The answer must consist of the records, repeated exactly.

PROVIDED RECORDS ▸
§ §
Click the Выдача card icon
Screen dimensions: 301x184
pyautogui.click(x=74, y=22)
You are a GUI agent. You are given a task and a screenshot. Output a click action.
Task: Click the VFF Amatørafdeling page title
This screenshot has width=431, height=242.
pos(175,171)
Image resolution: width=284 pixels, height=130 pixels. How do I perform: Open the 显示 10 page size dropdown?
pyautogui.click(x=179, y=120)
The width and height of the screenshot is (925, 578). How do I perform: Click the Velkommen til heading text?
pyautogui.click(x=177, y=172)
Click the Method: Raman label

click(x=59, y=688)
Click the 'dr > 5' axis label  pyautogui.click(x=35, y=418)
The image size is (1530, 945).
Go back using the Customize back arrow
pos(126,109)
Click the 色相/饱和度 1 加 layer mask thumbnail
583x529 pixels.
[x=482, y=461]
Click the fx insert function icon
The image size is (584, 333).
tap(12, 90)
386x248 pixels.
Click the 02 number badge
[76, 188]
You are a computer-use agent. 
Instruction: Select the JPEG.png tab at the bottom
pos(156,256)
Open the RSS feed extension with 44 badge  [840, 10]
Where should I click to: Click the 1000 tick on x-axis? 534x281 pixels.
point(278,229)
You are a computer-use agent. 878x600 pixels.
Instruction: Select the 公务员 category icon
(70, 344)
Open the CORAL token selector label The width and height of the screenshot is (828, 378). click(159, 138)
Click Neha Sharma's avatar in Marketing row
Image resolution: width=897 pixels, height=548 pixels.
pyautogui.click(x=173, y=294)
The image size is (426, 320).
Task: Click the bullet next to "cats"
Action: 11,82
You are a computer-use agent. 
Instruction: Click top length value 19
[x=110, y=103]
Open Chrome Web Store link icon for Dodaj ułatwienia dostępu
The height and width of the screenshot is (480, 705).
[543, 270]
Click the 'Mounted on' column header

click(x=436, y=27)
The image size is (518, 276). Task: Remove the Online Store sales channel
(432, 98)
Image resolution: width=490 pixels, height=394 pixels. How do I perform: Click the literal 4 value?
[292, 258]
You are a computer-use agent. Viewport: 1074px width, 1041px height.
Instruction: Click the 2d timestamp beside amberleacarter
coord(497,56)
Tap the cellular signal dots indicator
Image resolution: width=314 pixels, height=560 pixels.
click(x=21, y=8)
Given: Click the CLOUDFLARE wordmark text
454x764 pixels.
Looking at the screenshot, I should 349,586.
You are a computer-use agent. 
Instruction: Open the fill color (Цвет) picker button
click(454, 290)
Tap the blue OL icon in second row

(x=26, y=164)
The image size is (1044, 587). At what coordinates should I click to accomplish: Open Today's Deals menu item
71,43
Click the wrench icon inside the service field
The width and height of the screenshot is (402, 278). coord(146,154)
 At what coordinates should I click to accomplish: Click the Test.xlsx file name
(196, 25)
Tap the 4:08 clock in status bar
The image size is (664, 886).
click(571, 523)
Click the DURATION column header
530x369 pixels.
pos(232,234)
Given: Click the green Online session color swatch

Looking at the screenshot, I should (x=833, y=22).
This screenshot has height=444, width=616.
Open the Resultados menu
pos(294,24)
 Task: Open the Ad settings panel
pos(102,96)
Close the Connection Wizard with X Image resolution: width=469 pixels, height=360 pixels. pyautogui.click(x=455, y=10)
§ §
ANSWER TO THIS EXERCISE ▸
Click the Выдача card icon
Screen dimensions: 301x184
pyautogui.click(x=74, y=22)
You are a GUI agent. You are given a task and a screenshot. Output a click action.
Task: Click the VFF Amatørafdeling page title
This screenshot has width=431, height=242.
pos(175,171)
Image resolution: width=284 pixels, height=130 pixels. How do I perform: Open the 显示 10 page size dropdown?
pyautogui.click(x=179, y=120)
The width and height of the screenshot is (925, 578). How do I perform: Click the Velkommen til heading text?
pyautogui.click(x=177, y=172)
Click the Method: Raman label

click(x=59, y=688)
Click the 'dr > 5' axis label  pyautogui.click(x=35, y=418)
The image size is (1530, 945).
Go back using the Customize back arrow
pos(126,109)
Click the 色相/饱和度 1 加 layer mask thumbnail
583x529 pixels.
[x=482, y=461]
Click the fx insert function icon
The image size is (584, 333).
tap(12, 90)
386x248 pixels.
Click the 02 number badge
[76, 188]
You are a computer-use agent. 
Instruction: Select the JPEG.png tab at the bottom
pos(156,256)
Open the RSS feed extension with 44 badge  [840, 10]
Where should I click to: Click the 1000 tick on x-axis? 534x281 pixels.
point(278,229)
You are a computer-use agent. 878x600 pixels.
Instruction: Select the 公务员 category icon
(70, 344)
Open the CORAL token selector label The width and height of the screenshot is (828, 378). click(159, 138)
Click Neha Sharma's avatar in Marketing row
Image resolution: width=897 pixels, height=548 pixels.
pyautogui.click(x=173, y=294)
The image size is (426, 320).
Task: Click the bullet next to "cats"
Action: 11,82
You are a computer-use agent. 
Instruction: Click top length value 19
[x=110, y=103]
Open Chrome Web Store link icon for Dodaj ułatwienia dostępu
The height and width of the screenshot is (480, 705).
[543, 270]
Click the 'Mounted on' column header

click(x=436, y=27)
The image size is (518, 276). Task: Remove the Online Store sales channel
(432, 98)
Image resolution: width=490 pixels, height=394 pixels. How do I perform: Click the literal 4 value?
[292, 258]
You are a computer-use agent. Viewport: 1074px width, 1041px height.
Instruction: Click the 2d timestamp beside amberleacarter
coord(497,56)
Tap the cellular signal dots indicator
Image resolution: width=314 pixels, height=560 pixels.
click(x=21, y=8)
Given: Click the CLOUDFLARE wordmark text
454x764 pixels.
Looking at the screenshot, I should 349,586.
You are a computer-use agent. 
Instruction: Open the fill color (Цвет) picker button
click(454, 290)
Tap the blue OL icon in second row

(x=26, y=164)
The image size is (1044, 587). At what coordinates should I click to accomplish: Open Today's Deals menu item
71,43
Click the wrench icon inside the service field
The width and height of the screenshot is (402, 278). coord(146,154)
 At what coordinates should I click to accomplish: Click the Test.xlsx file name
(196, 25)
Tap the 4:08 clock in status bar
The image size is (664, 886).
click(571, 523)
Click the DURATION column header
530x369 pixels.
pos(232,234)
Given: Click the green Online session color swatch

Looking at the screenshot, I should (x=833, y=22).
This screenshot has height=444, width=616.
Open the Resultados menu
pos(294,24)
 Task: Open the Ad settings panel
pos(102,96)
Close the Connection Wizard with X Image resolution: width=469 pixels, height=360 pixels. pyautogui.click(x=455, y=10)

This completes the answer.